_TASK_.
Express every line of the rows below as a Markdown table with two columns, Number and Row line, numbering the lines in order and omitting any blank lines.

Rows of pointing data
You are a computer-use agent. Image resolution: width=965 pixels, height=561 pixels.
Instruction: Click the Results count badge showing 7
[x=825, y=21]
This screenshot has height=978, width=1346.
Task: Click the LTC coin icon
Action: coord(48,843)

_COMPLETED EXERCISE_.
| Number | Row line |
|---|---|
| 1 | You are a computer-use agent. Image resolution: width=965 pixels, height=561 pixels. |
| 2 | Instruction: Click the Results count badge showing 7 |
| 3 | [x=825, y=21] |
| 4 | This screenshot has height=978, width=1346. |
| 5 | Task: Click the LTC coin icon |
| 6 | Action: coord(48,843) |